Required task =>
Update the material below by replacing every occurrence of "Image resolution" with "Display resolution". Leave all other text unchanged.

(Stored dataset items)
---

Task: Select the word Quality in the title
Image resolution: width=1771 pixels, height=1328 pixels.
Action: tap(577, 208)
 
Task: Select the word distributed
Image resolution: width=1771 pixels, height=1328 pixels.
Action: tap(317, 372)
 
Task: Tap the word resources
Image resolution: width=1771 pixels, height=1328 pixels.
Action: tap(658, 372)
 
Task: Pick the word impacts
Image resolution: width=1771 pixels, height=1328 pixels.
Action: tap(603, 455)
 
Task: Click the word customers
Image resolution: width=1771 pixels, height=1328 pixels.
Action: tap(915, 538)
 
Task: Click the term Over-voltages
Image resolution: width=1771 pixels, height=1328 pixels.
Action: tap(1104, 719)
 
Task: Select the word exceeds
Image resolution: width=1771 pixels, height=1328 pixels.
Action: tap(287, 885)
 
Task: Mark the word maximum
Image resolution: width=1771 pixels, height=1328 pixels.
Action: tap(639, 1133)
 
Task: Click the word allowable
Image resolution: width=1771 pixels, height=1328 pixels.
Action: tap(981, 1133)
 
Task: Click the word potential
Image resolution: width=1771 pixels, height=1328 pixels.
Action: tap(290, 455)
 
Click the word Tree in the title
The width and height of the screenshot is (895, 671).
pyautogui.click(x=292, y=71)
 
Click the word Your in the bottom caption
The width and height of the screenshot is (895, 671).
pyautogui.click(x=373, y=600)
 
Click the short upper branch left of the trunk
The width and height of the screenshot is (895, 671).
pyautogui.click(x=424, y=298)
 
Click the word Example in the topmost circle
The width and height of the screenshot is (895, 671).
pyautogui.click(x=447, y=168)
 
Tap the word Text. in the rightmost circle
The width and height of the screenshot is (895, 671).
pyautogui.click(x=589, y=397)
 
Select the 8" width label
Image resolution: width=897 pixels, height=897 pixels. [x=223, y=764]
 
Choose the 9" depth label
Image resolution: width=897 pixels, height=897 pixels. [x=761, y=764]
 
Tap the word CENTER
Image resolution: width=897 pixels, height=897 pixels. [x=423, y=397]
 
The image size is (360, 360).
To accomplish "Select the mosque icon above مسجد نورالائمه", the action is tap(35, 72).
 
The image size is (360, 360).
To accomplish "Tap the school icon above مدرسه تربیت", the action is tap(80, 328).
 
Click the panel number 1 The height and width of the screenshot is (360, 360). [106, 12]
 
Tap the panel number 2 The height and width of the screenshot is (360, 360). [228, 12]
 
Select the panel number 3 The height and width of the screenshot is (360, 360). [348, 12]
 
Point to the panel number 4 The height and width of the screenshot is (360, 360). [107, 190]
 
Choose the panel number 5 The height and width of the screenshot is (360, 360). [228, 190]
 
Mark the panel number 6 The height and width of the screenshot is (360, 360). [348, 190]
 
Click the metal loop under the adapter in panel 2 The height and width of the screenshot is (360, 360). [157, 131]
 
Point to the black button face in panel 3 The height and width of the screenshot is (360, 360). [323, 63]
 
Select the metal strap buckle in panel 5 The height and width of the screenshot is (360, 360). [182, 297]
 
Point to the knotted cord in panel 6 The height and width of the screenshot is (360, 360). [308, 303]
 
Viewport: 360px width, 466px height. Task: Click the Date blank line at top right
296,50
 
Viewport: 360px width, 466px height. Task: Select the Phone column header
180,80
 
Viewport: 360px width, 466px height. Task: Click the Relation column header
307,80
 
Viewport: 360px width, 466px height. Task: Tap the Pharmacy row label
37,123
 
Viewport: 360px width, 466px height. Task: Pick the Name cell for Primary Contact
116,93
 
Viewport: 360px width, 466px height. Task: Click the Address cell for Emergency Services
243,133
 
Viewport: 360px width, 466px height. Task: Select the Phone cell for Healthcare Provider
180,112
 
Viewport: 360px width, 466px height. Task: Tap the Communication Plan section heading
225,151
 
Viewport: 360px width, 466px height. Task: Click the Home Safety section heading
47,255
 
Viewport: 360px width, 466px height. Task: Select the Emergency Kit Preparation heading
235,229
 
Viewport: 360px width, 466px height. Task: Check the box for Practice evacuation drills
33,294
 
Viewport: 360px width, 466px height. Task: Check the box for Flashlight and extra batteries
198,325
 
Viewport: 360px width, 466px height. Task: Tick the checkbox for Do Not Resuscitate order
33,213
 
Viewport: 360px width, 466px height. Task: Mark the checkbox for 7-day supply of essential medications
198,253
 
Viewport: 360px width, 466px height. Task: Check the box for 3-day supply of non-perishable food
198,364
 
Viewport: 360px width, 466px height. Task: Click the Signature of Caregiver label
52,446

---

Written answer =>
Task: Select the word Quality in the title
Display resolution: width=1771 pixels, height=1328 pixels.
Action: tap(577, 208)
 
Task: Select the word distributed
Display resolution: width=1771 pixels, height=1328 pixels.
Action: tap(317, 372)
 
Task: Tap the word resources
Display resolution: width=1771 pixels, height=1328 pixels.
Action: tap(658, 372)
 
Task: Pick the word impacts
Display resolution: width=1771 pixels, height=1328 pixels.
Action: tap(603, 455)
 
Task: Click the word customers
Display resolution: width=1771 pixels, height=1328 pixels.
Action: tap(915, 538)
 
Task: Click the term Over-voltages
Display resolution: width=1771 pixels, height=1328 pixels.
Action: tap(1104, 719)
 
Task: Select the word exceeds
Display resolution: width=1771 pixels, height=1328 pixels.
Action: tap(287, 885)
 
Task: Mark the word maximum
Display resolution: width=1771 pixels, height=1328 pixels.
Action: tap(639, 1133)
 
Task: Click the word allowable
Display resolution: width=1771 pixels, height=1328 pixels.
Action: tap(981, 1133)
 
Task: Click the word potential
Display resolution: width=1771 pixels, height=1328 pixels.
Action: tap(290, 455)
 
Click the word Tree in the title
The width and height of the screenshot is (895, 671).
pyautogui.click(x=292, y=71)
 
Click the word Your in the bottom caption
The width and height of the screenshot is (895, 671).
pyautogui.click(x=373, y=600)
 
Click the short upper branch left of the trunk
The width and height of the screenshot is (895, 671).
pyautogui.click(x=424, y=298)
 
Click the word Example in the topmost circle
The width and height of the screenshot is (895, 671).
pyautogui.click(x=447, y=168)
 
Tap the word Text. in the rightmost circle
The width and height of the screenshot is (895, 671).
pyautogui.click(x=589, y=397)
 
Select the 8" width label
Display resolution: width=897 pixels, height=897 pixels. [x=223, y=764]
 
Choose the 9" depth label
Display resolution: width=897 pixels, height=897 pixels. [x=761, y=764]
 
Tap the word CENTER
Display resolution: width=897 pixels, height=897 pixels. [x=423, y=397]
 
The image size is (360, 360).
To accomplish "Select the mosque icon above مسجد نورالائمه", the action is tap(35, 72).
 
The image size is (360, 360).
To accomplish "Tap the school icon above مدرسه تربیت", the action is tap(80, 328).
 
Click the panel number 1 The height and width of the screenshot is (360, 360). [106, 12]
 
Tap the panel number 2 The height and width of the screenshot is (360, 360). [228, 12]
 
Select the panel number 3 The height and width of the screenshot is (360, 360). [348, 12]
 
Point to the panel number 4 The height and width of the screenshot is (360, 360). [107, 190]
 
Choose the panel number 5 The height and width of the screenshot is (360, 360). [228, 190]
 
Mark the panel number 6 The height and width of the screenshot is (360, 360). [348, 190]
 
Click the metal loop under the adapter in panel 2 The height and width of the screenshot is (360, 360). [157, 131]
 
Point to the black button face in panel 3 The height and width of the screenshot is (360, 360). [323, 63]
 
Select the metal strap buckle in panel 5 The height and width of the screenshot is (360, 360). [182, 297]
 
Point to the knotted cord in panel 6 The height and width of the screenshot is (360, 360). [308, 303]
 
Viewport: 360px width, 466px height. Task: Click the Date blank line at top right
296,50
 
Viewport: 360px width, 466px height. Task: Select the Phone column header
180,80
 
Viewport: 360px width, 466px height. Task: Click the Relation column header
307,80
 
Viewport: 360px width, 466px height. Task: Tap the Pharmacy row label
37,123
 
Viewport: 360px width, 466px height. Task: Pick the Name cell for Primary Contact
116,93
 
Viewport: 360px width, 466px height. Task: Click the Address cell for Emergency Services
243,133
 
Viewport: 360px width, 466px height. Task: Select the Phone cell for Healthcare Provider
180,112
 
Viewport: 360px width, 466px height. Task: Tap the Communication Plan section heading
225,151
 
Viewport: 360px width, 466px height. Task: Click the Home Safety section heading
47,255
 
Viewport: 360px width, 466px height. Task: Select the Emergency Kit Preparation heading
235,229
 
Viewport: 360px width, 466px height. Task: Check the box for Practice evacuation drills
33,294
 
Viewport: 360px width, 466px height. Task: Check the box for Flashlight and extra batteries
198,325
 
Viewport: 360px width, 466px height. Task: Tick the checkbox for Do Not Resuscitate order
33,213
 
Viewport: 360px width, 466px height. Task: Mark the checkbox for 7-day supply of essential medications
198,253
 
Viewport: 360px width, 466px height. Task: Check the box for 3-day supply of non-perishable food
198,364
 
Viewport: 360px width, 466px height. Task: Click the Signature of Caregiver label
52,446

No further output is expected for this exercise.